I can see the twisted smile of m'Lord Mandelson as he readies his latest scam to separate the trade unions he despises from the Labour Party with his scheme for state funding of political parties.

If there's going to be constitutional change, it needs to come from the bottom up, not from the rotten top down.

The people of Britain could learn a useful lesson from us Scots. We went through a lot of constitutional debate before the Scottish Parliament was finally established in the 1990s.

The fact that our Holyrood Parliament commands respect now is because it was founded on a Claim of Right - the sovereignty of the Scottish people.

It was given form by the Scottish Constitutional Convention, led by the civic bodies of Scotland - the Scottish TUC and the local authorities and the churches.

And it was delivered in 1997 by the popular vote for the Labour Party, which had made devolution its main platform in the election in Scotland.

So let's have a UK Constitutional Convention - with the people represented by their unions and civic bodies, not just the Westminster parties and their vested interests.
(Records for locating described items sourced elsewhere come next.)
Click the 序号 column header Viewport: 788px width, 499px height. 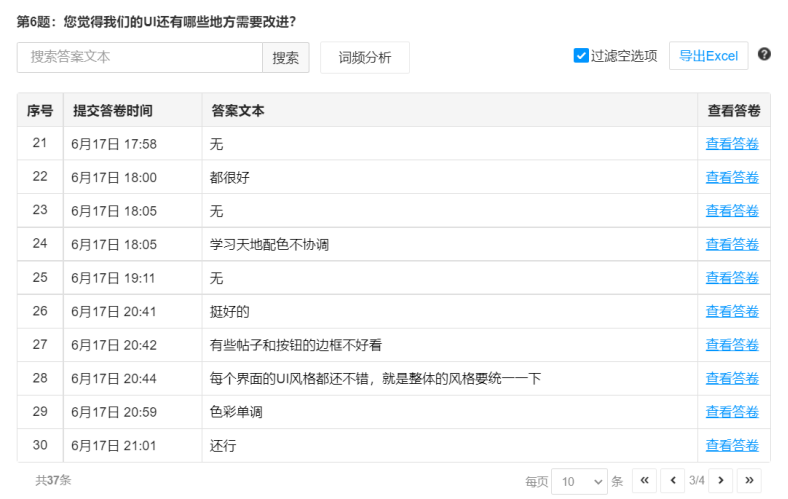coord(40,110)
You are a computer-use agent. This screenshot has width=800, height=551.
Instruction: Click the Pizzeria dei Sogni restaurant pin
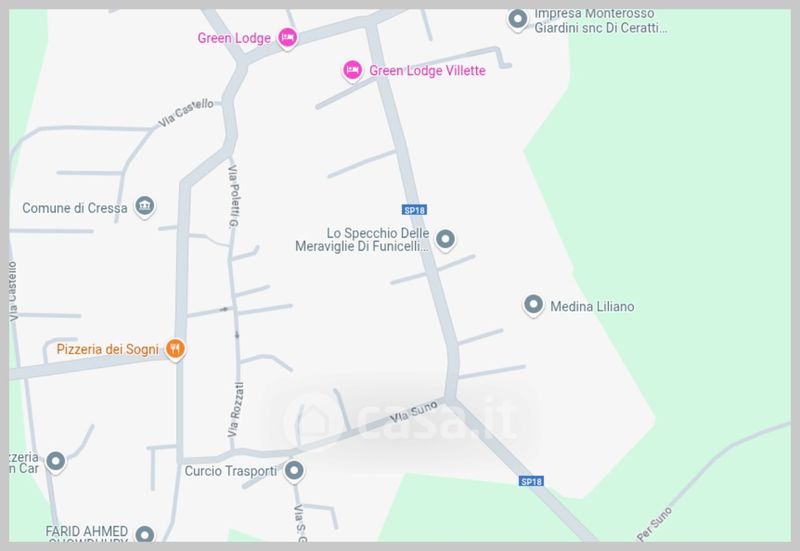[x=175, y=350]
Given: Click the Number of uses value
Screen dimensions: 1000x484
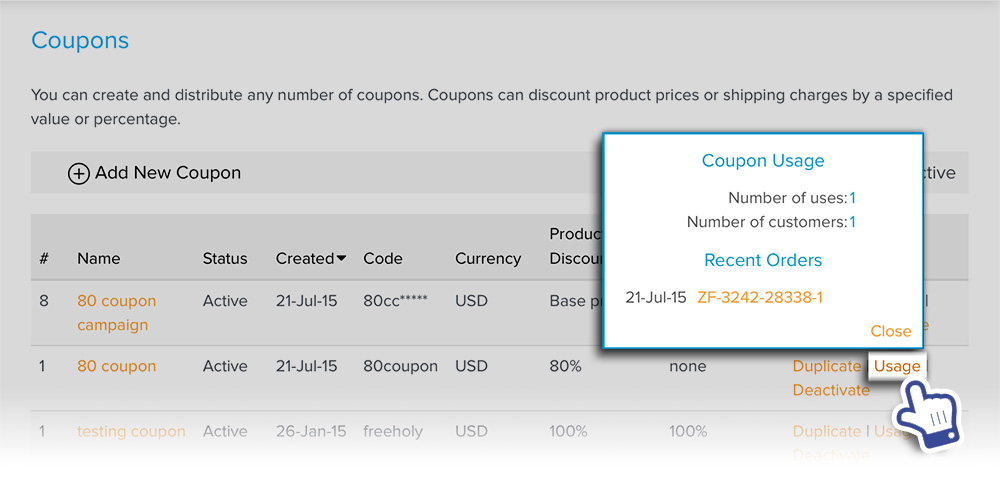Looking at the screenshot, I should coord(853,198).
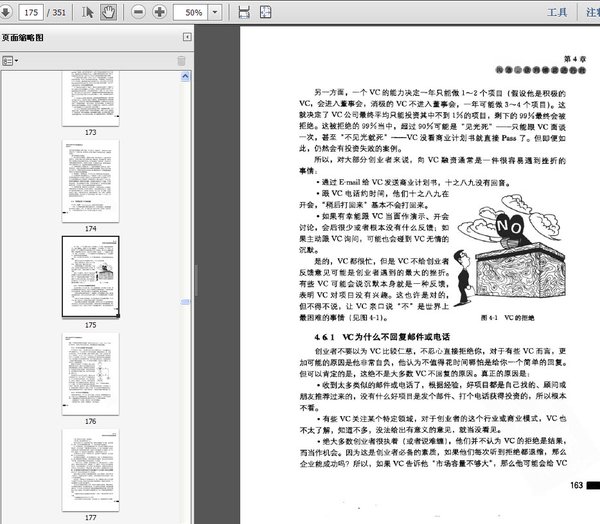
Task: Open the zoom percentage dropdown arrow
Action: pos(215,12)
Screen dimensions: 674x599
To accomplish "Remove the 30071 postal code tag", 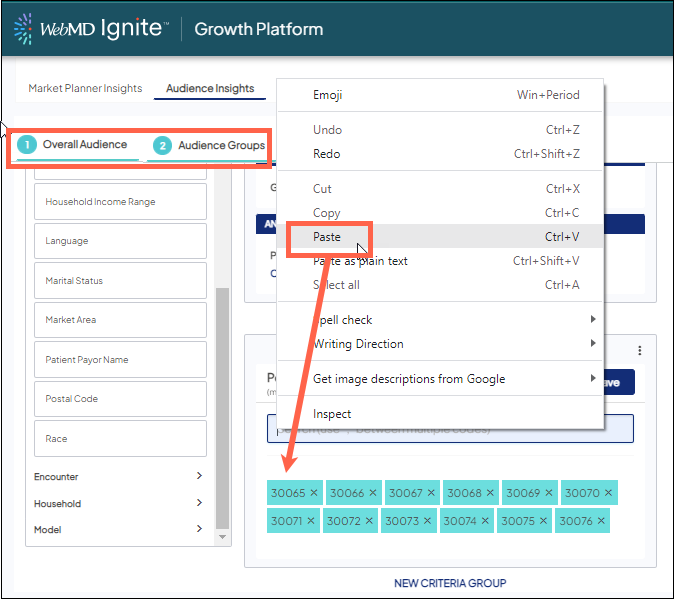I will tap(311, 521).
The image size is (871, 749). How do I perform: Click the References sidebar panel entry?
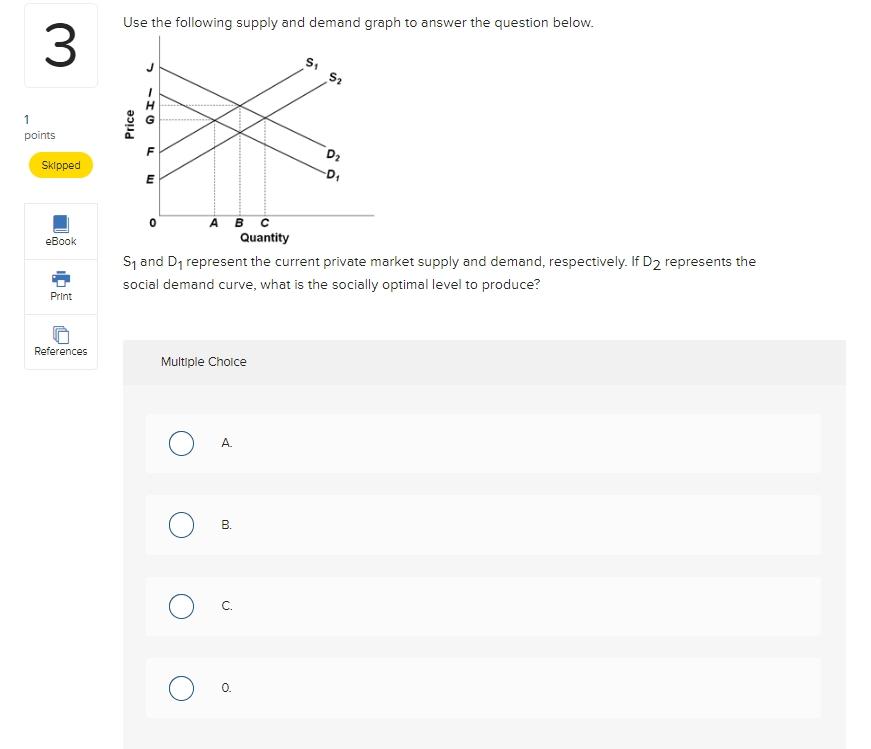[x=60, y=341]
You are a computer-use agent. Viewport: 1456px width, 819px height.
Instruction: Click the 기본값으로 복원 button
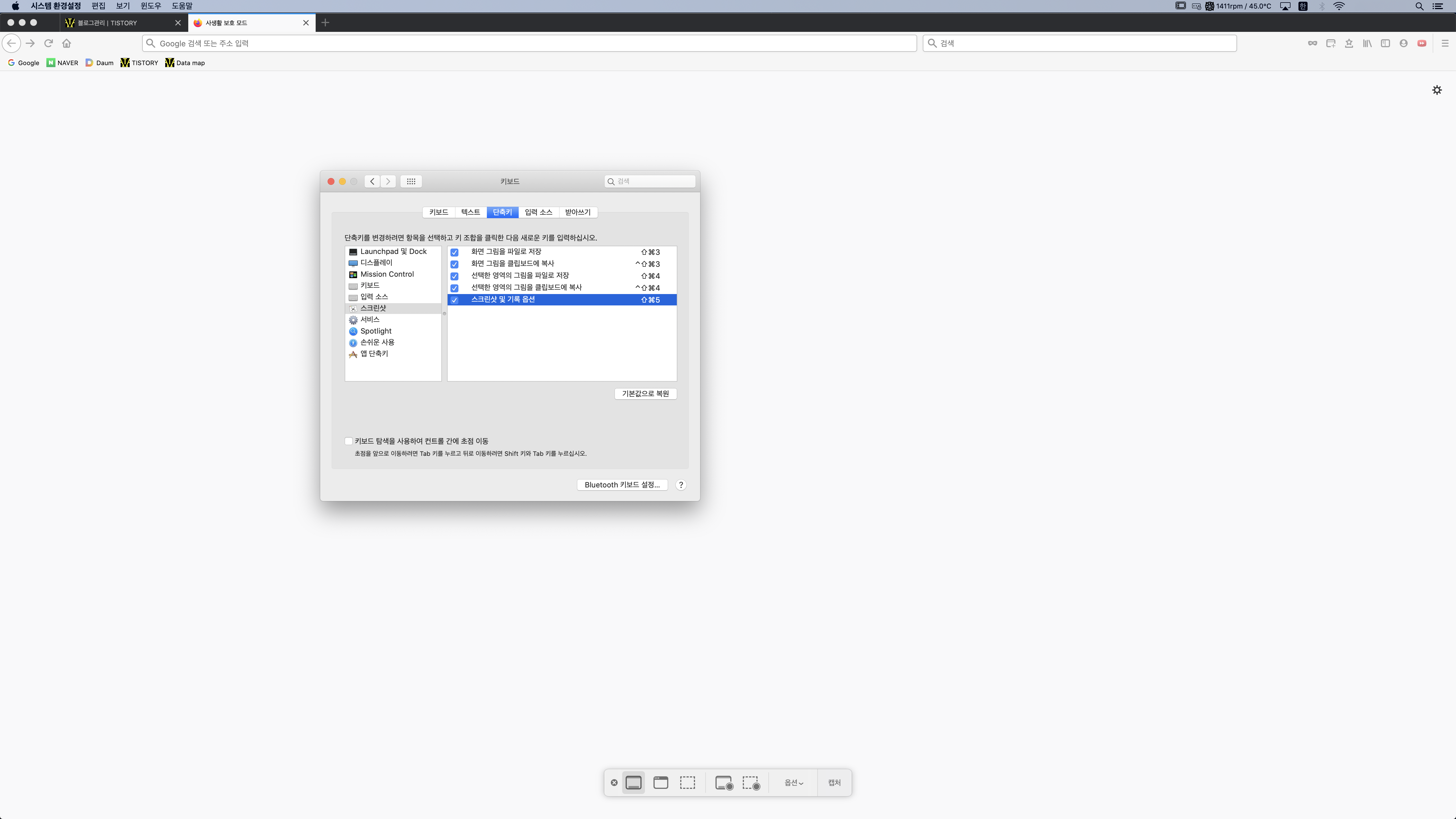[645, 393]
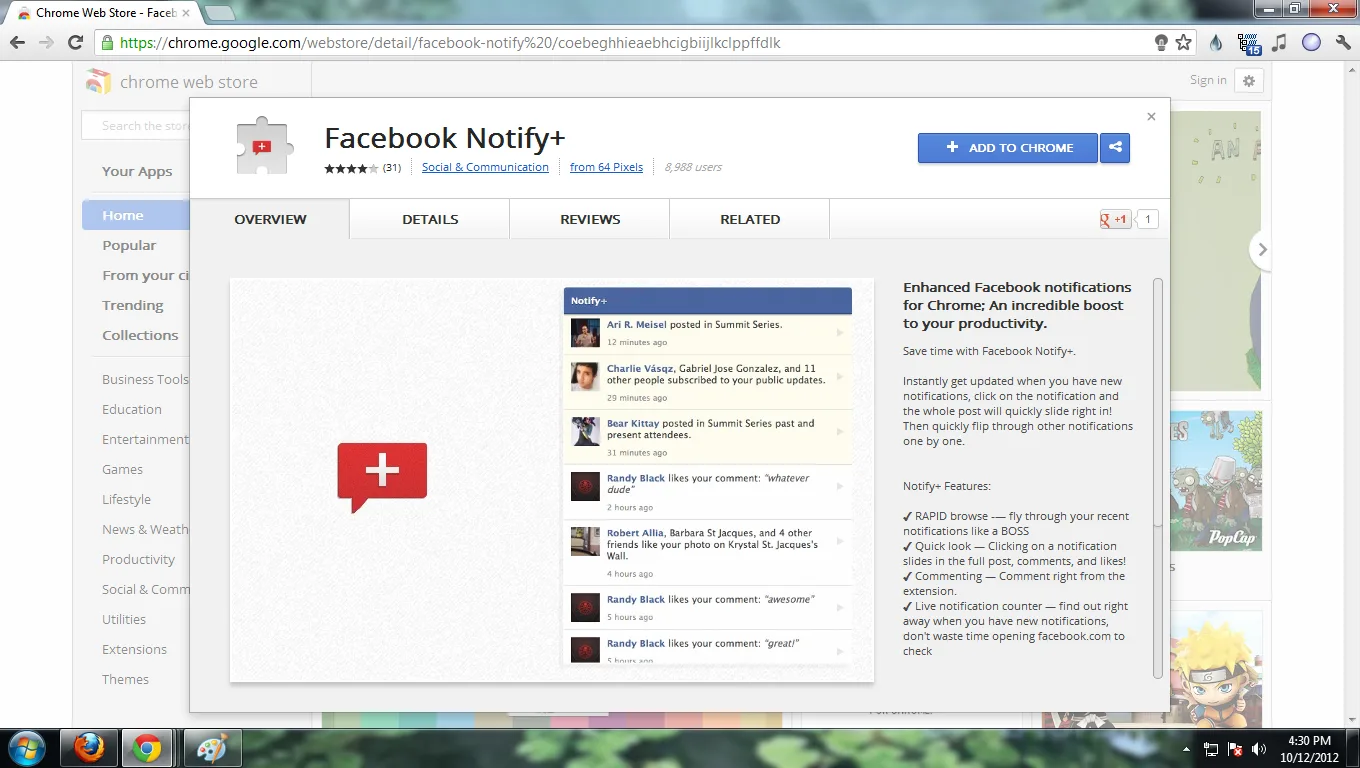
Task: Click the back navigation arrow
Action: pyautogui.click(x=18, y=42)
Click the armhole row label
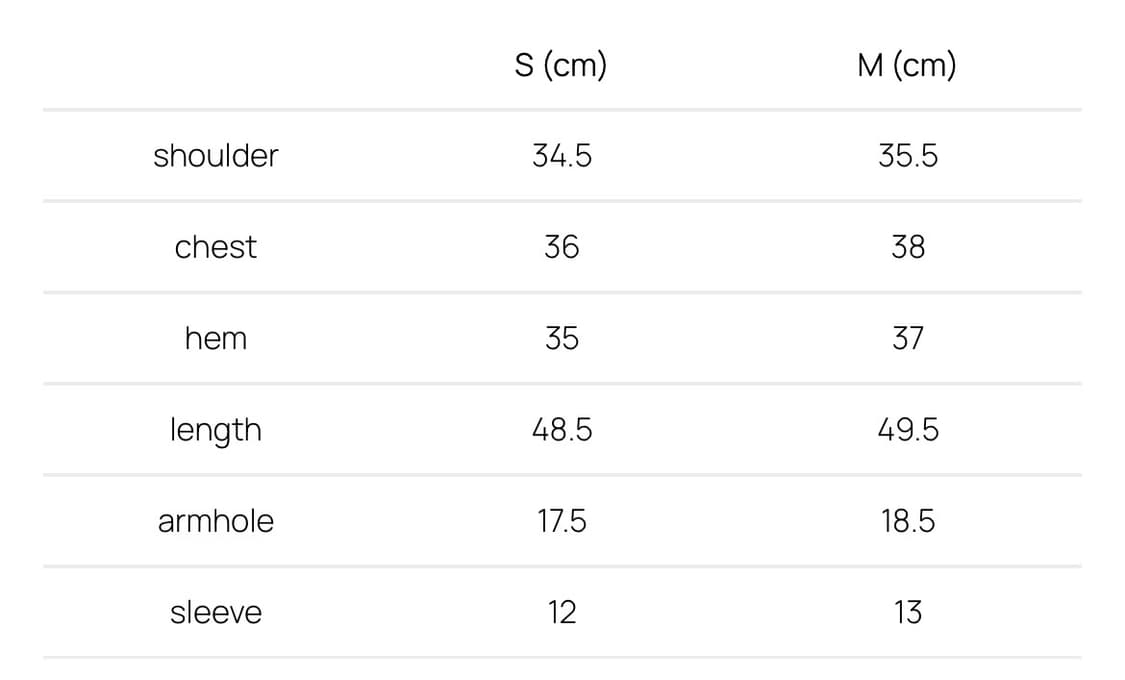Image resolution: width=1125 pixels, height=680 pixels. pos(215,522)
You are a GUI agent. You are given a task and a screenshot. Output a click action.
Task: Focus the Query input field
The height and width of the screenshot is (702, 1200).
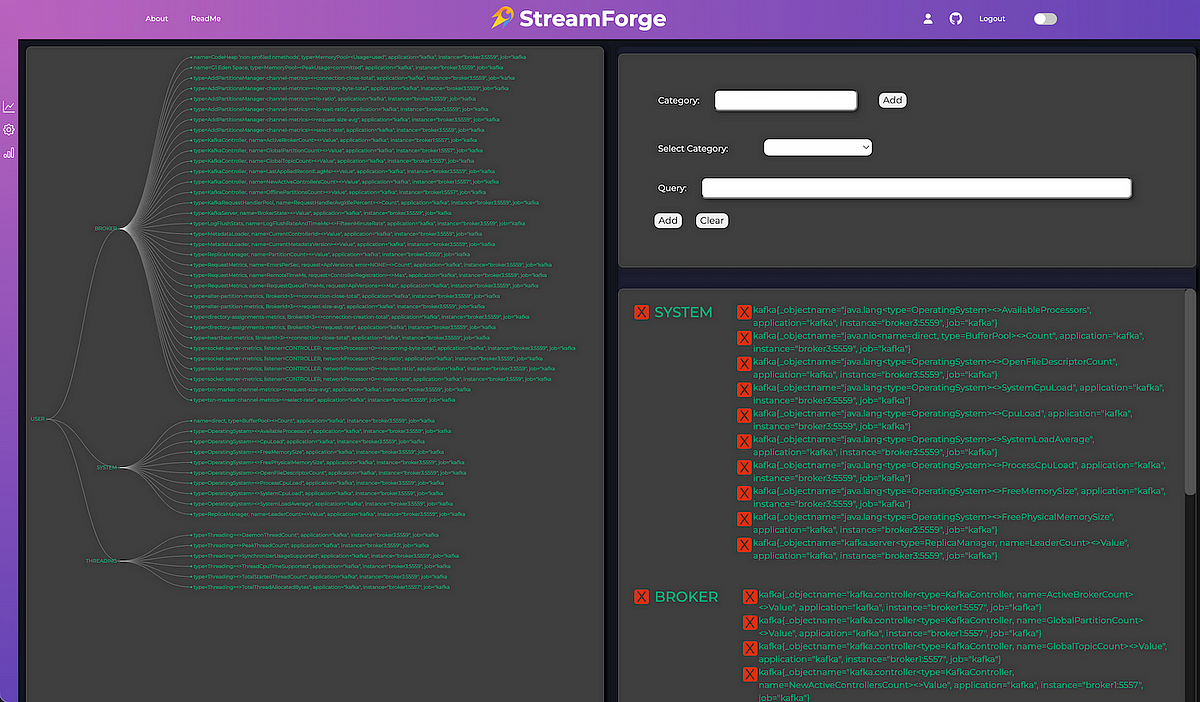(x=916, y=188)
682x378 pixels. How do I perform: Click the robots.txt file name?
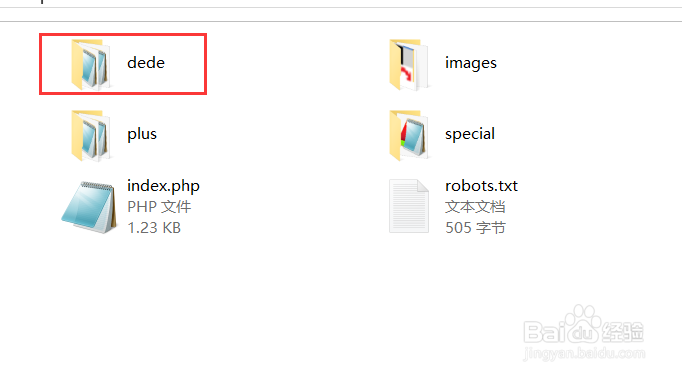481,186
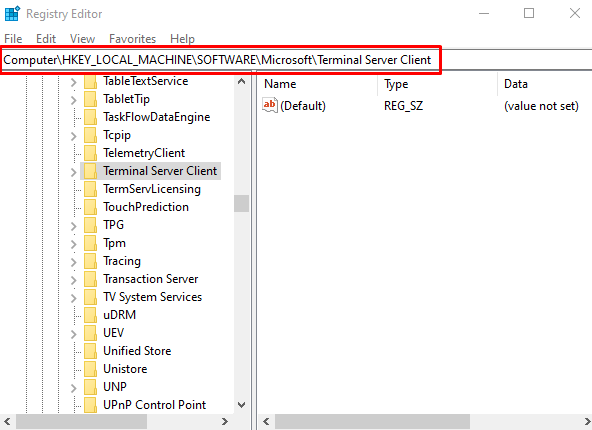This screenshot has width=592, height=430.
Task: Click the uDRM folder icon
Action: pos(91,315)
Let's have everything on the agenda for open debate, not conjured up by dark forces behind the scenes.

The Labour Party could rescue some of its lost credit by proposing radical democratic reforms and pledging to implement them if elected.

Sadly, the current Labour leadership is far more likely to worm its way out of the trouble its venality and corruption has landed it in. If that happens, history and the people will not forgive - or re-elect - them.


Kirk facing schism over the calling of Rev Rennie

The Westminster Parliament isn't the only institution facing its biggest disruption in centuries.

The Church of Scotland is riven from genesis to revelation by the "call" which the congregation of Queen's Cross church in Aberdeen made to openly gay minister Rev Scott Rennie.

In fact Rev Rennie has been a Church of Scotland minister in Brechin for 10 years.

He is a popular and active local community activist. He was married and has a child but has been openly in a gay relationship for some time.

Kirk homophobes seized their opportunity to campaign and formal complaints were raised by members from other congregations against the appointment.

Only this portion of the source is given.